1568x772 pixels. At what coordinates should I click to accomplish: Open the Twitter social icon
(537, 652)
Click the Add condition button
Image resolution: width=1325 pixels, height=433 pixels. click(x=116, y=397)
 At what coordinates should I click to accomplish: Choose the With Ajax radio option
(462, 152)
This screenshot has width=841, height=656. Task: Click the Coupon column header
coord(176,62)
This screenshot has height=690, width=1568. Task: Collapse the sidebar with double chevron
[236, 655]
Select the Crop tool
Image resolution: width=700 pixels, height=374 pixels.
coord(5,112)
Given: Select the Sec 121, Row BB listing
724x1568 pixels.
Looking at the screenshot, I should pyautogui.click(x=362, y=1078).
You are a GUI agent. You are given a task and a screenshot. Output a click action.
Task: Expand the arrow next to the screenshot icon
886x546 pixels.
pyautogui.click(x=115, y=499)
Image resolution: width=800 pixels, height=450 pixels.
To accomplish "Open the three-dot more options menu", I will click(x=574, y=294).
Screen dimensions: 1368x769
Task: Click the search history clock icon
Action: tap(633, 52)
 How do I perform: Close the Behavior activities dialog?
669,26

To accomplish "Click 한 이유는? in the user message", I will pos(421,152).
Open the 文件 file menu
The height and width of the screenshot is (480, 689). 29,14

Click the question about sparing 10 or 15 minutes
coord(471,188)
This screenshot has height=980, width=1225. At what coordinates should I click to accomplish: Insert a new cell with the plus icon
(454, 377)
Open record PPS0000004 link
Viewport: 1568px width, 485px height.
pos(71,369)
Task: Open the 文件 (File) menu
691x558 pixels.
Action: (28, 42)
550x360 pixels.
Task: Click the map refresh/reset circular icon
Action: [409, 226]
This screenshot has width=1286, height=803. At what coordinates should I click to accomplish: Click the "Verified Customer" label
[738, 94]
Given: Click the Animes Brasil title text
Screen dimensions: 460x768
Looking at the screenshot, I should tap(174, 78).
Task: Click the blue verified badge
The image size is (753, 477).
******************************
→ **WHAT TO PRODUCE**:
Transcribe each line of the listing above precisely as it appears.

→ **RESPONSE BELOW**:
1568x772 pixels. At what coordinates should I click to accomplish: Open the Twitter social icon
(537, 652)
Click the Add condition button
Image resolution: width=1325 pixels, height=433 pixels. click(x=116, y=397)
 At what coordinates should I click to accomplish: Choose the With Ajax radio option
(462, 152)
This screenshot has width=841, height=656. Task: Click the Coupon column header
coord(176,62)
This screenshot has height=690, width=1568. Task: Collapse the sidebar with double chevron
[236, 655]
Select the Crop tool
Image resolution: width=700 pixels, height=374 pixels.
coord(5,112)
Given: Select the Sec 121, Row BB listing
724x1568 pixels.
Looking at the screenshot, I should pyautogui.click(x=362, y=1078).
You are a GUI agent. You are given a task and a screenshot. Output a click action.
Task: Expand the arrow next to the screenshot icon
886x546 pixels.
pyautogui.click(x=115, y=499)
Image resolution: width=800 pixels, height=450 pixels.
To accomplish "Open the three-dot more options menu", I will click(x=574, y=294).
Screen dimensions: 1368x769
Task: Click the search history clock icon
Action: tap(633, 52)
 How do I perform: Close the Behavior activities dialog?
669,26

To accomplish "Click 한 이유는? in the user message", I will pos(421,152).
Open the 文件 file menu
The height and width of the screenshot is (480, 689). 29,14

Click the question about sparing 10 or 15 minutes
coord(471,188)
This screenshot has height=980, width=1225. At what coordinates should I click to accomplish: Insert a new cell with the plus icon
(454, 377)
Open record PPS0000004 link
Viewport: 1568px width, 485px height.
pos(71,369)
Task: Open the 文件 (File) menu
691x558 pixels.
Action: (28, 42)
550x360 pixels.
Task: Click the map refresh/reset circular icon
Action: [409, 226]
This screenshot has width=1286, height=803. At what coordinates should I click to accomplish: Click the "Verified Customer" label
[738, 94]
Given: Click the Animes Brasil title text
Screen dimensions: 460x768
Looking at the screenshot, I should tap(174, 78).
Task: Click the blue verified badge
The image size is (753, 477).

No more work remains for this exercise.